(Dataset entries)
==========

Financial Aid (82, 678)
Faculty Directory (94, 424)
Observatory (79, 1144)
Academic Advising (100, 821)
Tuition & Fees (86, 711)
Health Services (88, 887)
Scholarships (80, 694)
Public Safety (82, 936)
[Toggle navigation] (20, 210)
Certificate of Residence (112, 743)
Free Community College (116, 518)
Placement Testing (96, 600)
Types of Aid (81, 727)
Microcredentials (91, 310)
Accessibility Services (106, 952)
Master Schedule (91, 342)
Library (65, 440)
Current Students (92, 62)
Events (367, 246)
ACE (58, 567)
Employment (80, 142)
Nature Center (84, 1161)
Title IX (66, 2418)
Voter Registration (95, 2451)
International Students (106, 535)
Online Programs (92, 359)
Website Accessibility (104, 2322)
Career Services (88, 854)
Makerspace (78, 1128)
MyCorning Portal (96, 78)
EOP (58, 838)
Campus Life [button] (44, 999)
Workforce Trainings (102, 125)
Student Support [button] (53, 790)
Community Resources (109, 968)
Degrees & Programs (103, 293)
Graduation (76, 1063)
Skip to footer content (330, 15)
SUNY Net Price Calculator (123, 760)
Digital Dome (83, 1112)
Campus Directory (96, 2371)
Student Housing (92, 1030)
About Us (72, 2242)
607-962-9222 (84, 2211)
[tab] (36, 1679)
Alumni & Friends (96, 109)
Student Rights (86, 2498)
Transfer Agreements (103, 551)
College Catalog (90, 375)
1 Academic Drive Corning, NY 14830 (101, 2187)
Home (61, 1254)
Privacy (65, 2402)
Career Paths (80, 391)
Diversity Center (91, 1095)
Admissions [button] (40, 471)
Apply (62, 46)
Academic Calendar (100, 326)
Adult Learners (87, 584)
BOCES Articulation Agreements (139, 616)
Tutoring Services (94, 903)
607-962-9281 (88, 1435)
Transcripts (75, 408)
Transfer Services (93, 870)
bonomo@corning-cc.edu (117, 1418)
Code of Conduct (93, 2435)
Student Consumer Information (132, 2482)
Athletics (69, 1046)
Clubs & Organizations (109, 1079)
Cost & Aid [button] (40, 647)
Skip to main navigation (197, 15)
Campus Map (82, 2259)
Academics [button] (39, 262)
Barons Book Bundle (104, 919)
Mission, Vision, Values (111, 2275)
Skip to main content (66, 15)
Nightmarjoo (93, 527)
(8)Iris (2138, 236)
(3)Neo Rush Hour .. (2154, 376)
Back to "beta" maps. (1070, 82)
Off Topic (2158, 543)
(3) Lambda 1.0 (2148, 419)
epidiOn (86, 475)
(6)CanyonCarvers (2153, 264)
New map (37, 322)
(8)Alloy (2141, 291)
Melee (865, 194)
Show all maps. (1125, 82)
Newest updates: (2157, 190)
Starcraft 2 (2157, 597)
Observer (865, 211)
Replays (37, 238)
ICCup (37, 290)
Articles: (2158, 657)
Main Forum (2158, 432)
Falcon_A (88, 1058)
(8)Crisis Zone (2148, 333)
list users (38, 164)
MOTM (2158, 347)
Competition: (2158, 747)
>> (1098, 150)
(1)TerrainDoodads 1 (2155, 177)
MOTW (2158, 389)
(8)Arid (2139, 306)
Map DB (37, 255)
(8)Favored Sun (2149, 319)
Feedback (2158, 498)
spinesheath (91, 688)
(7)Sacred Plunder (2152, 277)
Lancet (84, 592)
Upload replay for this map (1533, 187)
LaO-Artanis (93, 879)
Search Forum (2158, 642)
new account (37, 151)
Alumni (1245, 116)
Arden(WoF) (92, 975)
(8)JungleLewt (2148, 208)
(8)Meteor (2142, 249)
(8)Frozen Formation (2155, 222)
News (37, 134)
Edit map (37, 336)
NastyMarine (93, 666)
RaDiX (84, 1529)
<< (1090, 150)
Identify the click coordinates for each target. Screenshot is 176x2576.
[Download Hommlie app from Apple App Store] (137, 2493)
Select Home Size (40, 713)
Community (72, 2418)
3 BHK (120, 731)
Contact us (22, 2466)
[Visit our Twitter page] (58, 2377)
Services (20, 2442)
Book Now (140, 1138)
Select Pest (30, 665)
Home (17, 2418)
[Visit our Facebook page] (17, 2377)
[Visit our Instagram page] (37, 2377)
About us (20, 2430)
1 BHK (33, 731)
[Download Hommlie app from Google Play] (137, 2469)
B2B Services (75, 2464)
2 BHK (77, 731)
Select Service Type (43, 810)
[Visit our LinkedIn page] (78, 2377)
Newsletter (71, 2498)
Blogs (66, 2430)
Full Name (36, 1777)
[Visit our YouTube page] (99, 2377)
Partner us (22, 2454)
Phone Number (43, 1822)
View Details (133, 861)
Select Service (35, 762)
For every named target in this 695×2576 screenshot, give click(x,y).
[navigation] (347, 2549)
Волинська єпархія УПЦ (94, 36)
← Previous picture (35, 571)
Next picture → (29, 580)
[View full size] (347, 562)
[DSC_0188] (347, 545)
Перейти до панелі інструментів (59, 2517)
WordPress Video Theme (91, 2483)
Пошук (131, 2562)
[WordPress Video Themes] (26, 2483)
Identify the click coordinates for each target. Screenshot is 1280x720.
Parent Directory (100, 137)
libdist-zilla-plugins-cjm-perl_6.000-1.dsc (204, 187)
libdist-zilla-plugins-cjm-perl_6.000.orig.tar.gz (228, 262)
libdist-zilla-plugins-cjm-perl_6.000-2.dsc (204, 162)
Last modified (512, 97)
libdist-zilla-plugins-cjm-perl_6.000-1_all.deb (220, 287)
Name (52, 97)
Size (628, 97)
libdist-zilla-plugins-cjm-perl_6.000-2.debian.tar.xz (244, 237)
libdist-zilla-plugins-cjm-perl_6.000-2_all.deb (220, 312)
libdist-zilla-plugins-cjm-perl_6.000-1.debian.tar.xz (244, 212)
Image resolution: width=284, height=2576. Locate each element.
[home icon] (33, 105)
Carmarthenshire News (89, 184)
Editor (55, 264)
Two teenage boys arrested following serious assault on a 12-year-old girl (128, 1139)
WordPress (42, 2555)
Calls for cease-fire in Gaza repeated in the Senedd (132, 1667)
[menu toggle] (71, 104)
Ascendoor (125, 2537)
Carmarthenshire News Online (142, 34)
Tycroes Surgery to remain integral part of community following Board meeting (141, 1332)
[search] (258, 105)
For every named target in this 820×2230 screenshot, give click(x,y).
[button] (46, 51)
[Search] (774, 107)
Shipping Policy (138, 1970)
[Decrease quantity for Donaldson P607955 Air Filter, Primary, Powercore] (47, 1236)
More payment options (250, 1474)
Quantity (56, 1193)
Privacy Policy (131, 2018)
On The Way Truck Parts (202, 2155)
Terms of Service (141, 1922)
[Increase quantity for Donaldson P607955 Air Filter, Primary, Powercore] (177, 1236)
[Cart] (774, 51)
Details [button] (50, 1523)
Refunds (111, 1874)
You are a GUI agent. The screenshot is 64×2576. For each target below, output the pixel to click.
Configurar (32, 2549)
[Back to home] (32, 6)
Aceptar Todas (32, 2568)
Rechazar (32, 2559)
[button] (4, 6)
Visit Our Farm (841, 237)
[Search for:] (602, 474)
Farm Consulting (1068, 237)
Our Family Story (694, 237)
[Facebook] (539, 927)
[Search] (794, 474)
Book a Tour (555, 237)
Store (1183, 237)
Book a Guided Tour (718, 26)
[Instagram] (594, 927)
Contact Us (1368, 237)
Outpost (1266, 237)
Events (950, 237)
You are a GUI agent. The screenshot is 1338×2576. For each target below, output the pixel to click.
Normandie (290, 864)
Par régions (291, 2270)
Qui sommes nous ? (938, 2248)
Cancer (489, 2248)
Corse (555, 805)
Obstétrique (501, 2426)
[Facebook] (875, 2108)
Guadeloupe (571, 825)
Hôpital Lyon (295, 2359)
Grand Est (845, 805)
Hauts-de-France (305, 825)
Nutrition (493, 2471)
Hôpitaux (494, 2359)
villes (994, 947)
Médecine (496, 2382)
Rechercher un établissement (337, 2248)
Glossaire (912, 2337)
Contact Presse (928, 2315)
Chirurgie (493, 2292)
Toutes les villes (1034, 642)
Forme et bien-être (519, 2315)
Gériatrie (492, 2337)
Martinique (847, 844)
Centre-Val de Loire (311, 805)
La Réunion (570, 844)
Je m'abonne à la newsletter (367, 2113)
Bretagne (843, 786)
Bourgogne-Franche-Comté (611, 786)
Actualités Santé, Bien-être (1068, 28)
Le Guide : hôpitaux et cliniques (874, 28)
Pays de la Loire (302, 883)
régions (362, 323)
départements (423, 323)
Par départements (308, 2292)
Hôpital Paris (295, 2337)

==========

§ What the task asks
Set down exactly the line that holds "Actualités Santé, Bien-être (1068, 28)" and all lines after it to the end of the data.

§ Output
Actualités Santé, Bien-être (1068, 28)
Le Guide : hôpitaux et cliniques (874, 28)
Pays de la Loire (302, 883)
régions (362, 323)
départements (423, 323)
Par départements (308, 2292)
Hôpital Paris (295, 2337)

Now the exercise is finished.